Central Coast Council is facing a quiet but consequential data integrity problem. Duplicate aerial and cadastral images embedded across the council's geographic information system have been generating conflicting property boundaries and land-use overlays — errors that planners, certifiers and residents rely on daily when lodging and assessing development applications through the NSW Planning Portal.
The timing is awkward. Council only emerged from state-appointed administration in 2021 after a financial crisis that saw it accumulate debt of roughly $565 million, according to figures published during the administration period. Rebuilding institutional credibility has been slow work, and a mapping system that spits out contradictory property images does nothing to help the cause.
Why This Matters on the Ground
The practical stakes are real. Along Mann Street in Gosford CBD — the spine of the council's long-promised urban renewal corridor — at least a dozen development applications lodged in the past 18 months have required additional verification steps because site images in the planning system did not match NSW Spatial Services' own cadastre. Certifiers working on proposed mixed-use projects near the Gosford waterfront have flagged the discrepancy in pre-lodgement meetings with council staff, according to documents tabled at the council's Environment and Planning Committee in April 2026.
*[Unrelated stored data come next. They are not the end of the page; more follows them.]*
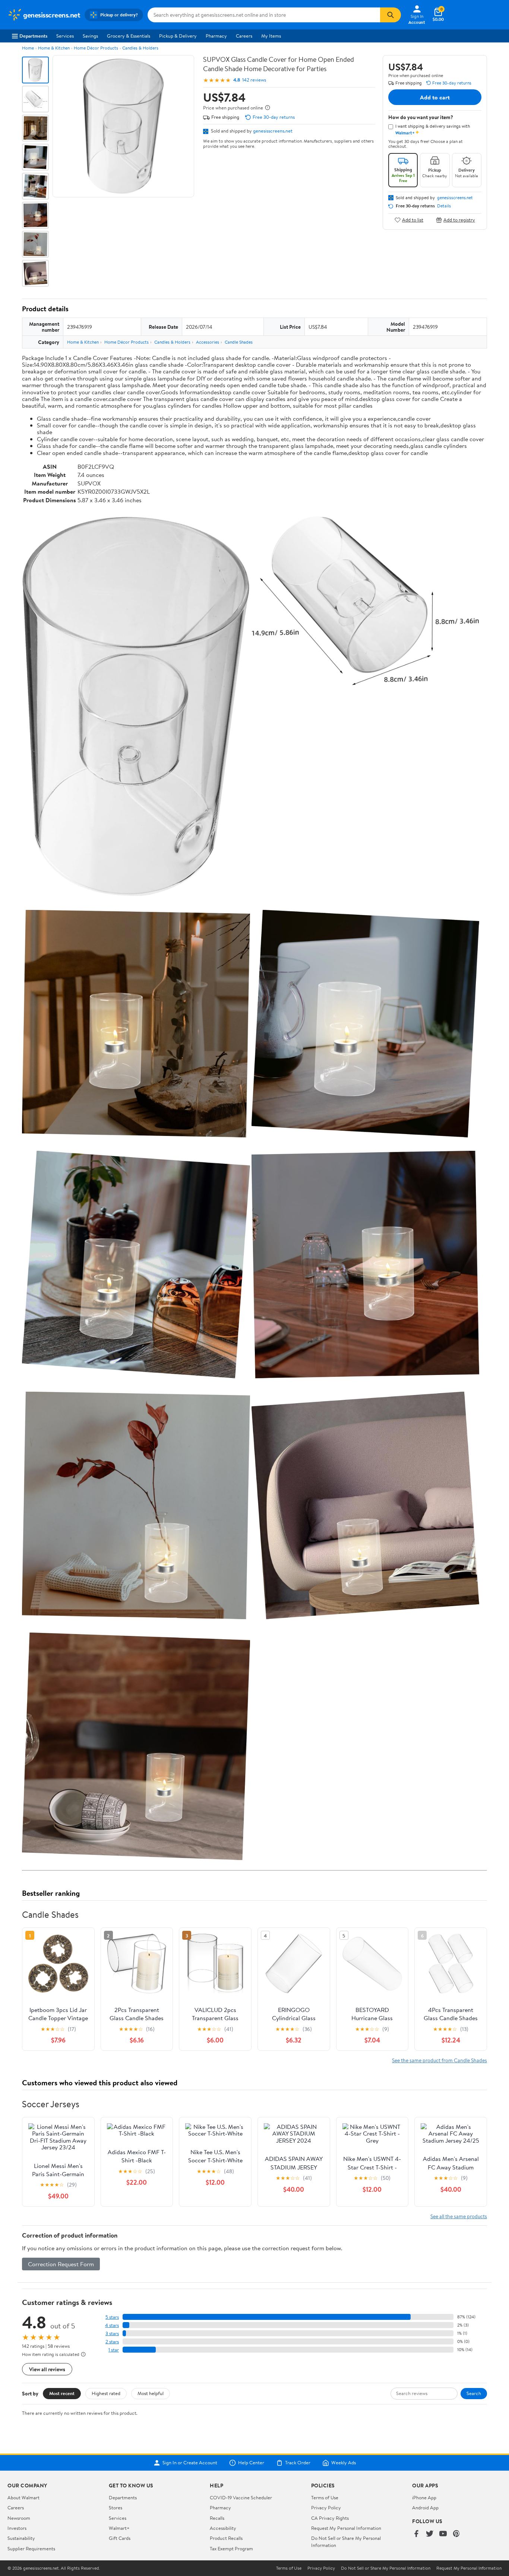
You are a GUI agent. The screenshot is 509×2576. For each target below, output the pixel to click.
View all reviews (47, 2369)
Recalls (217, 2518)
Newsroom (18, 2518)
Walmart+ (119, 2528)
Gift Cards (119, 2538)
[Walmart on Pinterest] (456, 2534)
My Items (271, 35)
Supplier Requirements (31, 2548)
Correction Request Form (61, 2264)
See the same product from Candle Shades (439, 2060)
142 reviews (254, 80)
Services (65, 35)
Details (444, 205)
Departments (33, 35)
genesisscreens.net (273, 130)
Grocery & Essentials (128, 35)
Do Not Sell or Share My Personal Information (385, 2568)
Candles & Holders (140, 48)
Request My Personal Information (346, 2528)
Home (28, 48)
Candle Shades (239, 342)
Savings (90, 35)
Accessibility (223, 2528)
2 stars (112, 2341)
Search (474, 2393)
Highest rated (106, 2393)
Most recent (62, 2393)
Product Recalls (226, 2538)
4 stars (112, 2325)
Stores (115, 2507)
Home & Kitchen (54, 48)
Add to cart (435, 97)
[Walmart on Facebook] (416, 2534)
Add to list (412, 220)
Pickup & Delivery (178, 35)
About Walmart (23, 2497)
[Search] (390, 14)
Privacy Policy (326, 2507)
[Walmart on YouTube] (443, 2534)
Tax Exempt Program (231, 2548)
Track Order (297, 2462)
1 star (113, 2350)
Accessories (207, 342)
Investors (16, 2528)
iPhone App (424, 2497)
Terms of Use (324, 2497)
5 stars (112, 2317)
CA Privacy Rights (330, 2518)
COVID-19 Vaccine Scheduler (241, 2497)
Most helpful (150, 2393)
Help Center (251, 2462)
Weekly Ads (343, 2462)
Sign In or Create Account (189, 2462)
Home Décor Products (96, 48)
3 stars (112, 2333)
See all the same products (458, 2216)
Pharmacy (216, 35)
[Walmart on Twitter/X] (430, 2534)
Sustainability (21, 2538)
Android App (425, 2507)
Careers (244, 35)
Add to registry (459, 220)
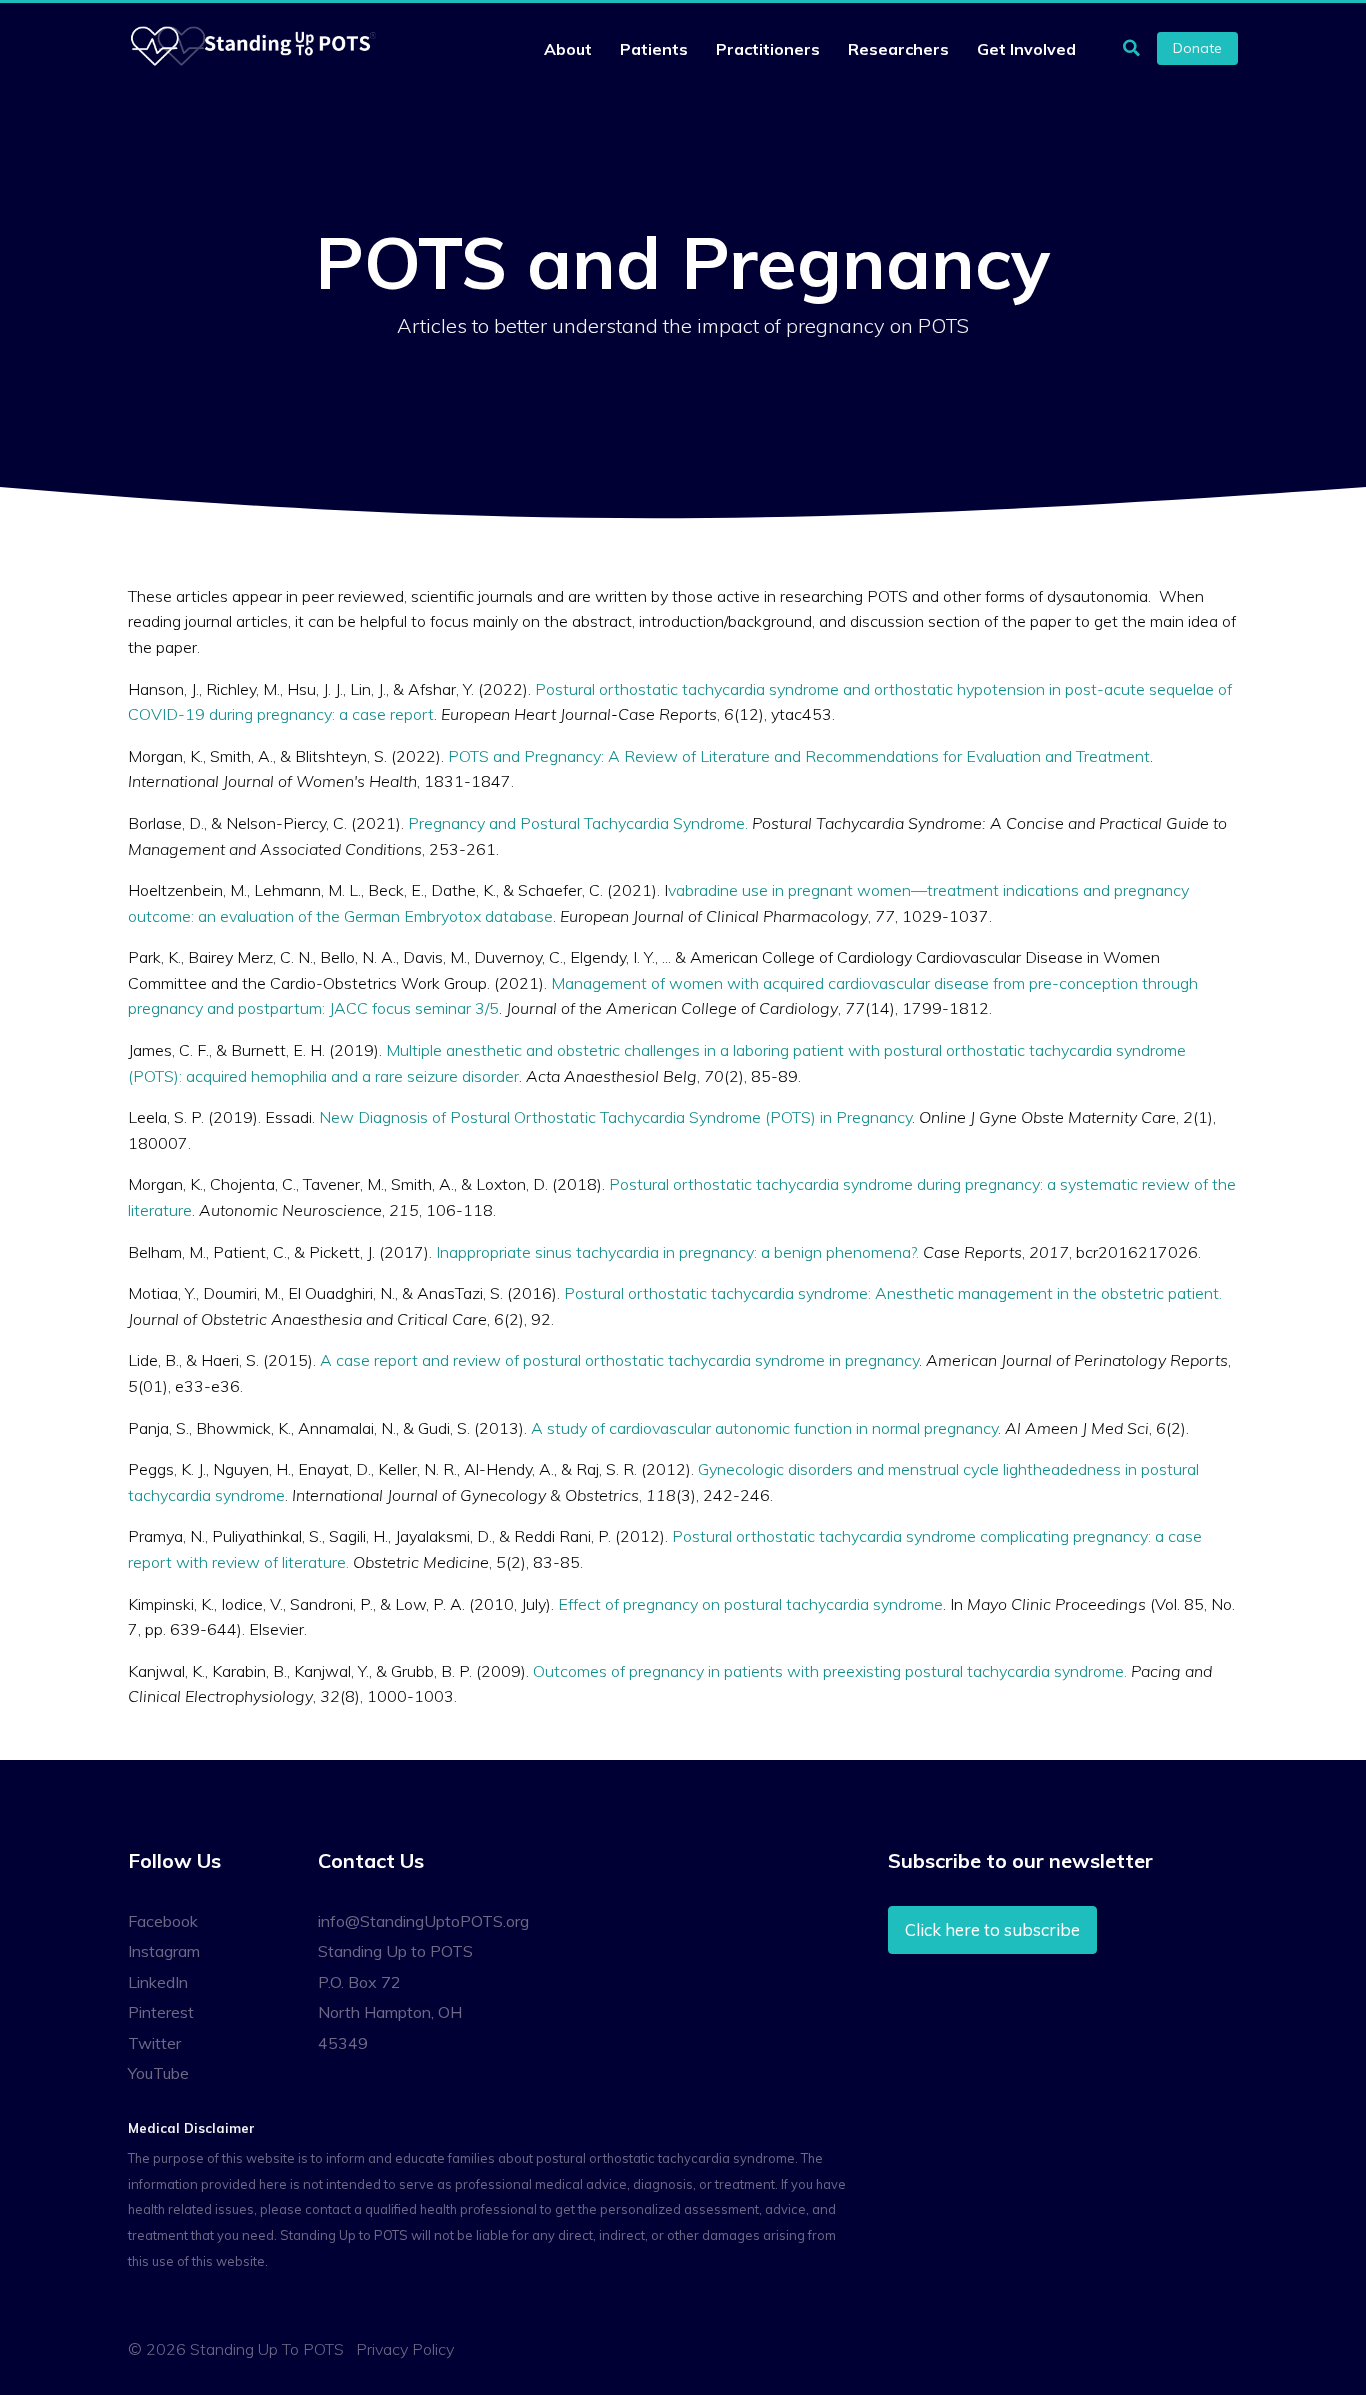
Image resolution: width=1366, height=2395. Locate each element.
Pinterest (161, 2012)
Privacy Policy (405, 2349)
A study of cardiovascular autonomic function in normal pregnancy (764, 1428)
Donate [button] (1197, 48)
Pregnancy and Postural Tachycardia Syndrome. (578, 823)
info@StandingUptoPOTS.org (423, 1921)
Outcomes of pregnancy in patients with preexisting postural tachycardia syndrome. (830, 1671)
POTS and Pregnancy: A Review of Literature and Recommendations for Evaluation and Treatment (799, 756)
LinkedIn (158, 1982)
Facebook (163, 1921)
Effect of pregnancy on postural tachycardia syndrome (750, 1604)
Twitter (154, 2043)
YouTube (158, 2073)
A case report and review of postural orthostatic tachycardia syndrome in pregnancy (619, 1360)
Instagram (164, 1951)
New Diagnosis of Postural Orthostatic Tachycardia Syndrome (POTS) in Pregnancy (615, 1117)
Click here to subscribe (992, 1929)
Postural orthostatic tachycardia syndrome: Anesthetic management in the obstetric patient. (893, 1293)
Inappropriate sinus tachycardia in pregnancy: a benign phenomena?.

The issue also affects residents further north. In Wyong town centre, where the council has been promoting its Wyong Town Centre Master Plan since 2023, property owners applying for complying development certificates have encountered aerial photographs dated as far back as 2018 appearing alongside current imagery, creating confusion about existing structures on affected lots. The NSW Land Registry Services maintains the authoritative title data, but council's own GIS layer — used internally for everything from flood mapping to heritage overlays — has not been systematically reconciled against it since a software migration the previous administration undertook in late 2019.
Nationally, this kind of duplication problem is not uncommon after local government mergers or system upgrades. The NSW Office of Local Government has noted in its guidance materials that data integrity audits are considered best practice following any major platform transition, though it has not issued specific directions to Central Coast Council on this matter.
The Decisions Council Cannot Defer
Three choices are now sitting in front of the council's infrastructure and digital services division. First, whether to commission a full audit of the GIS database — a project that, based on comparable exercises undertaken by Lake Macquarie City Council and Wollongong City Council in recent years, typically costs between $180,000 and $350,000 depending on scope and contracted provider. Second, whether to temporarily flag all affected cadastral tiles with a visible disclaimer inside the Planning Portal while the reconciliation work proceeds. Third, whether to notify affected applicants whose DAs are currently on exhibition or under assessment that their supporting mapping documentation may need resubmission.
Council's next ordinary meeting is scheduled for July 28, 2026, at the Wyong offices on Hely Street. The Environment and Planning Committee report from April recommended that the matter be escalated to the full council for a formal resolution on the audit question by the end of the third quarter — meaning a decision cannot realistically be pushed past September without drawing scrutiny from the NSW Planning Department's regional assessment teams.
For residents and developers, the immediate practical step is straightforward: anyone with a live DA or CDC application touching properties in the Mann Street corridor, the Gosford CBD boundary area, or the Wyong town centre precinct should contact Council's Development Assessment team directly and request written confirmation of which imagery version was used in the assessment. It is also worth cross-checking any site plans against the NSW Spatial Collaboration Portal, which pulls directly from the state cadastre rather than local government GIS layers.
The broader question hanging over all of this is whether Central Coast Council, still rebuilding financial and operational systems post-administration, has the in-house capacity to run the audit concurrently with its existing planning workload — or whether it will need to go to tender. That answer will shape everything else that follows.